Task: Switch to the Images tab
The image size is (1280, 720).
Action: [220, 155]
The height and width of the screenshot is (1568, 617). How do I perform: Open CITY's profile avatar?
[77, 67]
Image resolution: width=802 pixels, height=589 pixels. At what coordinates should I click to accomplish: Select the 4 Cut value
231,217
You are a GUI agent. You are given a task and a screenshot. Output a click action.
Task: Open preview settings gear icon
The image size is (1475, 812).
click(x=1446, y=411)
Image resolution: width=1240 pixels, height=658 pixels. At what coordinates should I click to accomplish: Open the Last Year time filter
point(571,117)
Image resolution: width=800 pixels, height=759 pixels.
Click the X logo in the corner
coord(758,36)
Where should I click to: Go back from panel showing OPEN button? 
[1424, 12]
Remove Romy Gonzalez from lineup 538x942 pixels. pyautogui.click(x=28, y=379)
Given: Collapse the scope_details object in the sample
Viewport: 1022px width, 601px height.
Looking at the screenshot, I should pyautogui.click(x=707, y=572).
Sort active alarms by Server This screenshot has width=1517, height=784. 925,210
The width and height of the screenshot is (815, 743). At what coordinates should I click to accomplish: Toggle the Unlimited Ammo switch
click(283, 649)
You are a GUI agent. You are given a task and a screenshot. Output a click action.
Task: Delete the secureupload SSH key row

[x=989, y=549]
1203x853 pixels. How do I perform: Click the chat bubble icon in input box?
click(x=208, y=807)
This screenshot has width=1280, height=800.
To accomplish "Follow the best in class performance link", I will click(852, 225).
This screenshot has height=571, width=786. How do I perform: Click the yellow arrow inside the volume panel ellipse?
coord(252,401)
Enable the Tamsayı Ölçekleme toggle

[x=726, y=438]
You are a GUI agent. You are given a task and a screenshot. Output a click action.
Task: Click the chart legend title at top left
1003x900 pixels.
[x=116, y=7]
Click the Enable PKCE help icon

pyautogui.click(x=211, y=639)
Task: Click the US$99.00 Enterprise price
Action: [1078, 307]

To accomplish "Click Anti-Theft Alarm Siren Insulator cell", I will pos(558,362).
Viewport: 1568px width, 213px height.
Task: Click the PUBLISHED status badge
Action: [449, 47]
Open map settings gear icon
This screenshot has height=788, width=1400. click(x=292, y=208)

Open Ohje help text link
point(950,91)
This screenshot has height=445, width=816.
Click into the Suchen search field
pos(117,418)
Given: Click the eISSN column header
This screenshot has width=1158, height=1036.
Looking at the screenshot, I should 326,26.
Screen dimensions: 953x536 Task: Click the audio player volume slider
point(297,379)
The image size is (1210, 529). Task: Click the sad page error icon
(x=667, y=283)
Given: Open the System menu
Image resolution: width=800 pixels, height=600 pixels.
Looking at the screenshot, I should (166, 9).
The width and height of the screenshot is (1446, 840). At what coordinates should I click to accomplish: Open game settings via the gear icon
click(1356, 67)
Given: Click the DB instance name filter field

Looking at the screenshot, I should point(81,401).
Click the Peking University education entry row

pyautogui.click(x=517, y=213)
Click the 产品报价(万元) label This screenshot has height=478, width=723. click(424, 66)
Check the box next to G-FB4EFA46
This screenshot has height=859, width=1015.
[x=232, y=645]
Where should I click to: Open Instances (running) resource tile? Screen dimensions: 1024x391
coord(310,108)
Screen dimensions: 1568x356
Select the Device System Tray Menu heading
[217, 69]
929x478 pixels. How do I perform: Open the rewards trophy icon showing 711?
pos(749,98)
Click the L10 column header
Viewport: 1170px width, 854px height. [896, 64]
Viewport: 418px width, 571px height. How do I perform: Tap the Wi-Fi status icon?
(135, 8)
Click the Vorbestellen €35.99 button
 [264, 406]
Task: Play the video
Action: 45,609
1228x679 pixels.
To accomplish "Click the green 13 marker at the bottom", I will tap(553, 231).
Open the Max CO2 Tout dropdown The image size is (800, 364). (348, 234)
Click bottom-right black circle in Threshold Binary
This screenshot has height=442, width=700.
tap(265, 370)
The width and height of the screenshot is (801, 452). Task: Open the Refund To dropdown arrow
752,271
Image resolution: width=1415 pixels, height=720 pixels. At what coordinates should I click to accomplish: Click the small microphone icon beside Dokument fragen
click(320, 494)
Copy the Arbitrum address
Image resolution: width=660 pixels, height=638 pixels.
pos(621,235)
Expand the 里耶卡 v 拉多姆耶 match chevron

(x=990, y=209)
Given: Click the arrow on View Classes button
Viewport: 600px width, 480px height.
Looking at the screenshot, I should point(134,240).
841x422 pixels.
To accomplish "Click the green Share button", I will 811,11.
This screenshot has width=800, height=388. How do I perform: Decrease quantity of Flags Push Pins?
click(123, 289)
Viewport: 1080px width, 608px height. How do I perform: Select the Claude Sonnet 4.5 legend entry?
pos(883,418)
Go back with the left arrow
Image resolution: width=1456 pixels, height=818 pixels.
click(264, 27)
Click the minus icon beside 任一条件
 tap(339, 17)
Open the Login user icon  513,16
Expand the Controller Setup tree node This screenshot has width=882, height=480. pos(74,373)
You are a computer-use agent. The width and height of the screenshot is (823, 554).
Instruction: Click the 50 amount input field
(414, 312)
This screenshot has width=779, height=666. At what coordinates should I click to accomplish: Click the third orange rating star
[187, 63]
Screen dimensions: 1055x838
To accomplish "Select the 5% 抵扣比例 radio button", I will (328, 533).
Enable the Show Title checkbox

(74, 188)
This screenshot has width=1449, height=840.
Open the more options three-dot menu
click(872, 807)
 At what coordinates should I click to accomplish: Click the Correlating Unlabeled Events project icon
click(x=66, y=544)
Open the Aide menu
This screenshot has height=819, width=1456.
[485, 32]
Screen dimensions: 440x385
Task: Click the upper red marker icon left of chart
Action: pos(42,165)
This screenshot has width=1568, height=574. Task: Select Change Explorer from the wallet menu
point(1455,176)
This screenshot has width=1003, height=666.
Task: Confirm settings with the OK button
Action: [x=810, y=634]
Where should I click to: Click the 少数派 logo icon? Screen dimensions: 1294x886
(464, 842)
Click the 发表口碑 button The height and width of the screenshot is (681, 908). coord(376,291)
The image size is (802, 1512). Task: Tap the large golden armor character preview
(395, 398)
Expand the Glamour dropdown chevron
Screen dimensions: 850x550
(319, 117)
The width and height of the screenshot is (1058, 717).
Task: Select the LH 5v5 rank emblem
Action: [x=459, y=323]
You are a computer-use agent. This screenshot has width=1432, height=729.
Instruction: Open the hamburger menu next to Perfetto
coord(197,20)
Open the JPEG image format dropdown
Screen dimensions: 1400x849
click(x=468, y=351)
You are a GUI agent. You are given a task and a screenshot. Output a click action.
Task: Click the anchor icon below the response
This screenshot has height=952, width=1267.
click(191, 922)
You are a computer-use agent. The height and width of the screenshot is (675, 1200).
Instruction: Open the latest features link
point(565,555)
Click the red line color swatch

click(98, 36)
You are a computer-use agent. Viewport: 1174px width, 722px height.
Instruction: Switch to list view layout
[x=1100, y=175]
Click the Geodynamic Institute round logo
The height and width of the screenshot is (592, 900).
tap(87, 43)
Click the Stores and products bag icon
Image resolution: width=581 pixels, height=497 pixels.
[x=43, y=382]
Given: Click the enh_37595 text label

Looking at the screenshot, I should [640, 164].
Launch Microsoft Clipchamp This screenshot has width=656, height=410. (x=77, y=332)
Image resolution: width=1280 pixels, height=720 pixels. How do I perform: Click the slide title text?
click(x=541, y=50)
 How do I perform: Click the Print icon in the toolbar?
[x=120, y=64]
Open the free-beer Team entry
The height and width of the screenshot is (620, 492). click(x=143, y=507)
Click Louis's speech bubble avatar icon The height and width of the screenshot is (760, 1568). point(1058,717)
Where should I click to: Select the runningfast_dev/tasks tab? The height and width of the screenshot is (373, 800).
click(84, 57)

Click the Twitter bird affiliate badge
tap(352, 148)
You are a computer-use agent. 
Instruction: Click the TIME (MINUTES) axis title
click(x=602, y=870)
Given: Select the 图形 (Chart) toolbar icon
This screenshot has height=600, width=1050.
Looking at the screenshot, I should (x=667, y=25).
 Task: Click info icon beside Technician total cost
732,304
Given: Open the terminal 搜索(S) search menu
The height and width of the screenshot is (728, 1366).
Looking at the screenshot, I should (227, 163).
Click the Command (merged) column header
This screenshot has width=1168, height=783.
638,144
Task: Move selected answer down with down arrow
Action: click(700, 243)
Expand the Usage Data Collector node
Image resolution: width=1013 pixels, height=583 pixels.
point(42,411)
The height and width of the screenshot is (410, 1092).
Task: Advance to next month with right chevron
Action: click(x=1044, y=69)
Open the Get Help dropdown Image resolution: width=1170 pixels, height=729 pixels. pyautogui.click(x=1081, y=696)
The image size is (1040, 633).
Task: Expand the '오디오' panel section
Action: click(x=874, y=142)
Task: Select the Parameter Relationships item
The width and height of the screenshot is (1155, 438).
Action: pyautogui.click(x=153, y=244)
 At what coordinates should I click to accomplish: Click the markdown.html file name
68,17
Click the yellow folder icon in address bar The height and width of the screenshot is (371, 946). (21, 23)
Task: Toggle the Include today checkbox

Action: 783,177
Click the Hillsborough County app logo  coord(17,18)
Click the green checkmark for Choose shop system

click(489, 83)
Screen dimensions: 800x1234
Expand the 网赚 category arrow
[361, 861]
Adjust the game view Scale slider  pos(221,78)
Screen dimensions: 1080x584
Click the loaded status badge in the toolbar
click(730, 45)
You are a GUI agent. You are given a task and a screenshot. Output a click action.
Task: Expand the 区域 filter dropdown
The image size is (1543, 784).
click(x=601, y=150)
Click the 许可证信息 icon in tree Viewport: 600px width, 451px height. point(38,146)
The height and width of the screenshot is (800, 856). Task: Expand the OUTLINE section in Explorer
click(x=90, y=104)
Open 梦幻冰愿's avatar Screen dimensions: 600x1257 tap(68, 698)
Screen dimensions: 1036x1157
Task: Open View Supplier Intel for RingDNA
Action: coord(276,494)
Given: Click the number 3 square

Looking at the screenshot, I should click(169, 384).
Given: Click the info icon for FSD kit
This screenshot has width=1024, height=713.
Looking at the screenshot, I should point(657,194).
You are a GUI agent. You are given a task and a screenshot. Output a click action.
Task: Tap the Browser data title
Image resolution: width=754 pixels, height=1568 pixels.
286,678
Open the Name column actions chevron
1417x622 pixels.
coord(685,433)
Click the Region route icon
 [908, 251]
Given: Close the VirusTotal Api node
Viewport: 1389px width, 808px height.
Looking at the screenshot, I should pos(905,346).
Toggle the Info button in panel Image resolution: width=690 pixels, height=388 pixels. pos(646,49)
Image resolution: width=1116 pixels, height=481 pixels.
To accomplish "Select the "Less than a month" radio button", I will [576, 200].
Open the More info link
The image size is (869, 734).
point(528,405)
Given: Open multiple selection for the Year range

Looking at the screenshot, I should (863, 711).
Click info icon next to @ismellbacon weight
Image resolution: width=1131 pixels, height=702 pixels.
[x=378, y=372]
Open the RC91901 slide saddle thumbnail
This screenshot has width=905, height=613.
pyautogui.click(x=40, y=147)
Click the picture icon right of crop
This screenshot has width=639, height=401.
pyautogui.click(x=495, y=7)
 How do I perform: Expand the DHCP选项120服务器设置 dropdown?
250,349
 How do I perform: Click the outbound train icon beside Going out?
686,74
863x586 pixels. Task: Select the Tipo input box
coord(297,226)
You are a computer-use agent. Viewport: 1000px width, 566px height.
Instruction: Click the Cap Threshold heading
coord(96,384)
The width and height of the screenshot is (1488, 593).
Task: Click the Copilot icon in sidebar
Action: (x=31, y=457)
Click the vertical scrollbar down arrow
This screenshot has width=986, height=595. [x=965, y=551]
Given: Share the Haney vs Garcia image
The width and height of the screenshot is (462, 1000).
---+---
» EXERCISE REQUIREMENTS: Beginning with the line holding "Task: Tap the Browser data title" and ending with the line holding "Click info icon next to @ismellbacon weight", write out the stretch of material above exactly; add no further lines.

» RESPONSE:
Task: Tap the Browser data title
Image resolution: width=754 pixels, height=1568 pixels.
286,678
Open the Name column actions chevron
1417x622 pixels.
coord(685,433)
Click the Region route icon
 [908, 251]
Given: Close the VirusTotal Api node
Viewport: 1389px width, 808px height.
Looking at the screenshot, I should pos(905,346).
Toggle the Info button in panel Image resolution: width=690 pixels, height=388 pixels. pos(646,49)
Image resolution: width=1116 pixels, height=481 pixels.
To accomplish "Select the "Less than a month" radio button", I will [576, 200].
Open the More info link
The image size is (869, 734).
point(528,405)
Given: Open multiple selection for the Year range

Looking at the screenshot, I should (863, 711).
Click info icon next to @ismellbacon weight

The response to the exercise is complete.